**Document passage:**
FBI Responds to Science Issues in Anthrax Case
|Washington, D.C. March 06, 2009|
FBI Laboratory Director D. Christian Hassell, PhD issued the following statement:
During a recent American Society for Microbiology Biodefense (ASMBD) meeting in Baltimore , Maryland , questions were raised regarding two scientific analyses conducted during the course of the anthrax investigation. While this information is not new, it is important for the FBI to clarify the science since these findings continue to be misinterpreted by various media outlets.
The first item involves the elemental analysis of the anthrax spores that was conducted by Dr. Joseph Michael, a materials scientist at Sandia National Laboratories. At the conference, Dr. Michael presented analyses of three anthrax letters (Leahy, Daschle, and New York Post). He concluded that the anthrax powder in the three letters shared a chemical fingerprint but did not match the chemical fingerprint of spores in Ivins’ flask. Spores from the letters showed a distinct chemical signature that included silicon, oxygen, iron, tin, and other elements. Spores from Ivins’ RMR-1029 flask did not contain those elements in quantities that matched the letter spores. This is not unusual considering that Ivins’ RMR-1029 preparation had been submerged in water and other chemicals since 1997 and was a mixture of 34 different spore preparations. The letter spores were dried spores, produced from two separate growth preparations as indicated by differences in the New York and Washington, D.C. mailings. Although the chemical fingerprint of the spores is interesting, given the variability involved in the growth process, it was not relevant to the investigation.
It is important to note that the genetic profile of the spores from the letters and the spores from Ivins’ RMR-1029 flask was identical. Ivins’ RMR-1029 spore preparation had the same combination of anthrax mutations found in the letters. Only eight of the anthrax samples collected during the course of the investigation matched the genetic profile in the letter material and all were linked back to RMR-1029. This conclusion was the most significant and relevant scientific finding in the case.

**Stored data:**
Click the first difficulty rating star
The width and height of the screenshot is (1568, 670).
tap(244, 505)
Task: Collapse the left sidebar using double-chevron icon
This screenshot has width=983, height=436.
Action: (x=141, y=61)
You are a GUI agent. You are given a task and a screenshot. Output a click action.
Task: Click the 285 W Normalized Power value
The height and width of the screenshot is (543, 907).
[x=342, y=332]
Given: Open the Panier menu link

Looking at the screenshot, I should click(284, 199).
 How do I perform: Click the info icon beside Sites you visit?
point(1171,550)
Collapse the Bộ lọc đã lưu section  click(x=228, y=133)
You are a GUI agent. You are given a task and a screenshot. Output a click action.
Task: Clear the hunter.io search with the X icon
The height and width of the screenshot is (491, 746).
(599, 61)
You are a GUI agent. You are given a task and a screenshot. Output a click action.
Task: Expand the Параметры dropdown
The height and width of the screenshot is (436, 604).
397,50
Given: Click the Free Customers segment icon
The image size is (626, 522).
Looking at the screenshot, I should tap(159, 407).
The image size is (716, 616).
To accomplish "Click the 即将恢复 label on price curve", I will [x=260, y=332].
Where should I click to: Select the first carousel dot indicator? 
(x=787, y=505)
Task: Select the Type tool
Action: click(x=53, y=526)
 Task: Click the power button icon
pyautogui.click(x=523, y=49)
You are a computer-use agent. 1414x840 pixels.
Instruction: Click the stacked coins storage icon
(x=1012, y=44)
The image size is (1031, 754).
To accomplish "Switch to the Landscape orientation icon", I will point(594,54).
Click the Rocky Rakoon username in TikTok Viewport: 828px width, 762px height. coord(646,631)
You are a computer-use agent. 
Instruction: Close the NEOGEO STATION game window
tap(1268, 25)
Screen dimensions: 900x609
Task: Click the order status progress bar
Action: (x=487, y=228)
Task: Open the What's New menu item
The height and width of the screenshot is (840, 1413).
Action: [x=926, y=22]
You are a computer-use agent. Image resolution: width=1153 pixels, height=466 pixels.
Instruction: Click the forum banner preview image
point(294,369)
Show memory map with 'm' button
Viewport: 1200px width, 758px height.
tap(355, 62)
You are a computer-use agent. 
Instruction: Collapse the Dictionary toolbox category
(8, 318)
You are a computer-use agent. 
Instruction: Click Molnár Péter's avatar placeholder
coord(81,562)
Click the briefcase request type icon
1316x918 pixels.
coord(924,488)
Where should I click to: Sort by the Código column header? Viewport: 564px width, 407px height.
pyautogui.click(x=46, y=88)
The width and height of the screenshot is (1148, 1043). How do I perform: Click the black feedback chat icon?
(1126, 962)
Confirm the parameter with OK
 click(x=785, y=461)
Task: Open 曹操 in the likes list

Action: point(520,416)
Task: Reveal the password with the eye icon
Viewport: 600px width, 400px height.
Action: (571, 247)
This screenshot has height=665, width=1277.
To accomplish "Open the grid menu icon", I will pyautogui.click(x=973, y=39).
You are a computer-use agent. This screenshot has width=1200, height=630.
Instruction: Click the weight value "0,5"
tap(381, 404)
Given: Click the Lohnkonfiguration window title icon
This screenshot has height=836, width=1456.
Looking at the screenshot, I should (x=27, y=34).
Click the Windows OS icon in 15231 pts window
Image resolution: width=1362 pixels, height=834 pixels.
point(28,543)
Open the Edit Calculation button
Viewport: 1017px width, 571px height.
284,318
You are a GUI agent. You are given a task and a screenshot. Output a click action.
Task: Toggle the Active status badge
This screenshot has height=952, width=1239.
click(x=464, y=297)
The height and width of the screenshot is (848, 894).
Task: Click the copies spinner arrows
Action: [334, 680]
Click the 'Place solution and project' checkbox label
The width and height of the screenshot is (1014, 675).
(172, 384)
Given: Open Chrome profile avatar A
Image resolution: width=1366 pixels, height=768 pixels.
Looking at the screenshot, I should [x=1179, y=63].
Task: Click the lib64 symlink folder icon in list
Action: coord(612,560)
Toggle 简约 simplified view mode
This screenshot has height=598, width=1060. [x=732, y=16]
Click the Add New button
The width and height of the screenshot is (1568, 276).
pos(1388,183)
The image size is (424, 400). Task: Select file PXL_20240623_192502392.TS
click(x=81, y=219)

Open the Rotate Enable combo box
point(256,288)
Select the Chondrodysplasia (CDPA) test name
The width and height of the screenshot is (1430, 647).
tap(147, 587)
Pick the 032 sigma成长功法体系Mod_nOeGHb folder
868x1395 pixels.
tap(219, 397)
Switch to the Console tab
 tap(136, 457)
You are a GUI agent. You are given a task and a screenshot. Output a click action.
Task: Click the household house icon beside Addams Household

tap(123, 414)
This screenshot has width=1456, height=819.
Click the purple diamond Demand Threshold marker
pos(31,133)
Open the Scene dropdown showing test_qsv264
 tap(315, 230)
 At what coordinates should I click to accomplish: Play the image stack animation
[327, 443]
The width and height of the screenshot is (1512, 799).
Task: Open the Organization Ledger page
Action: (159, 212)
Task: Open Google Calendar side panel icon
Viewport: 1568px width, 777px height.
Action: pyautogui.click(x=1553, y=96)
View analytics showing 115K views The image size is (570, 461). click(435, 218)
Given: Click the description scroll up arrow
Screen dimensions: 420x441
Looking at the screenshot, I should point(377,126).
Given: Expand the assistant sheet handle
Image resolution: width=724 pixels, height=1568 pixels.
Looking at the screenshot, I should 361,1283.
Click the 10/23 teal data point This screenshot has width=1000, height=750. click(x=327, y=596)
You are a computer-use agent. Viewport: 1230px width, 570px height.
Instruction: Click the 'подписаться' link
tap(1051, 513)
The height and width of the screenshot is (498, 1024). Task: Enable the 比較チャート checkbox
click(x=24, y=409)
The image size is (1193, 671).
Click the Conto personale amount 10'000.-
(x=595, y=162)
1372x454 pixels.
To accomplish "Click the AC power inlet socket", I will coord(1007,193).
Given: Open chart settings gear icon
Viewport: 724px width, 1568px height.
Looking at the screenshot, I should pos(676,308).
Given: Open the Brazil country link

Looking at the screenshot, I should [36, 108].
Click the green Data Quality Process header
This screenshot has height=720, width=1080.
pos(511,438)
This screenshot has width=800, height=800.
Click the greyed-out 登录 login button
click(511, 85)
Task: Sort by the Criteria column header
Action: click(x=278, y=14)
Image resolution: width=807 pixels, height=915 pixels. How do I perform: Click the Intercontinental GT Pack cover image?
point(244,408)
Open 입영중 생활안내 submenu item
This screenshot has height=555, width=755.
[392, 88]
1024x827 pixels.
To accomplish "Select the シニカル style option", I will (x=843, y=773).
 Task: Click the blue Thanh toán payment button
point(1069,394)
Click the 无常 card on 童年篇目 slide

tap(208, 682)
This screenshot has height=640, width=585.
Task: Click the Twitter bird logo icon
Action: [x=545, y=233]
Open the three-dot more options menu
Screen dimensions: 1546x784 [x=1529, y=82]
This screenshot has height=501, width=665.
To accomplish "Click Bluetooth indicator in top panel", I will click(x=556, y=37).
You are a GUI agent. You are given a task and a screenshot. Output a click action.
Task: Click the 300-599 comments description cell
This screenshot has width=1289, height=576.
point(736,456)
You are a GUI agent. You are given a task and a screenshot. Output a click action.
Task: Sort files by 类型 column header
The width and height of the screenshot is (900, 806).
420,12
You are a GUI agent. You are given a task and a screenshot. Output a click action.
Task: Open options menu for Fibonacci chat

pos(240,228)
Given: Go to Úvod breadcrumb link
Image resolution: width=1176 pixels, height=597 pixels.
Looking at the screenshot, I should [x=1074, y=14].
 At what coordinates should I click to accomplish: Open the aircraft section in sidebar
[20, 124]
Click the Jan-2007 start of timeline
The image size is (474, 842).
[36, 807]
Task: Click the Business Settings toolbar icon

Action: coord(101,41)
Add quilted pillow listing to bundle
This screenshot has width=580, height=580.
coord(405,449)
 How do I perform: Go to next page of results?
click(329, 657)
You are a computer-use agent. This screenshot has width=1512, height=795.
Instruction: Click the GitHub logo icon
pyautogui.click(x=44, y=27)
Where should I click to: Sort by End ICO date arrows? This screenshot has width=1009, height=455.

**Apply what you read:**
1 - Please list the anthrax letters whose analyses Dr. Michael presented, according to the FBI anthrax statement.
2 - In the FBI anthrax statement, how many spore preparations were mixed together in Ivins' RMR-1029 preparation?
3 - Carry on the FBI anthrax statement, picking up right after its final sentence.

**Answers to the exercise:**
1 - Leahy, Daschle, and New York Post

2 - 34 different spore preparations

3 -
By analogy, if one were to grow a corn stalk from a specific corn seed, the trace chemical fingerprint of the stalk might differ from that of the seed due to different compositions—for example iron—in the respective fertilizers used to grow each; however, the genetic profile of the seed and the stalk would be identical.
The second item involves isotopic analysis of the mailed anthrax. Media reports indicated that FBI scientists had concluded in 2004 that out of many domestic and foreign water samples analyzed only water from near Fort Detrick, Maryland, where Dr. Ivins worked, had the same isotopic signature as the water used to grow the mailed anthrax. This statement is incorrect. While water isotopic analysis was researched, the FBI concluded that there were too many confounding variables to precisely match bacteria that were grown using different materials and recipes. This technique was not relevant to the investigation.
While we have full confidence in our scientific approach, an additional independent review will provide further validation and thus benefit the larger scientific community. Consideration of an outside review began before any public disclosure of the scientific aspects of the investigation. This follows our approach throughout the investigation: to bring in external scientists to review and provide advise on our methodologies.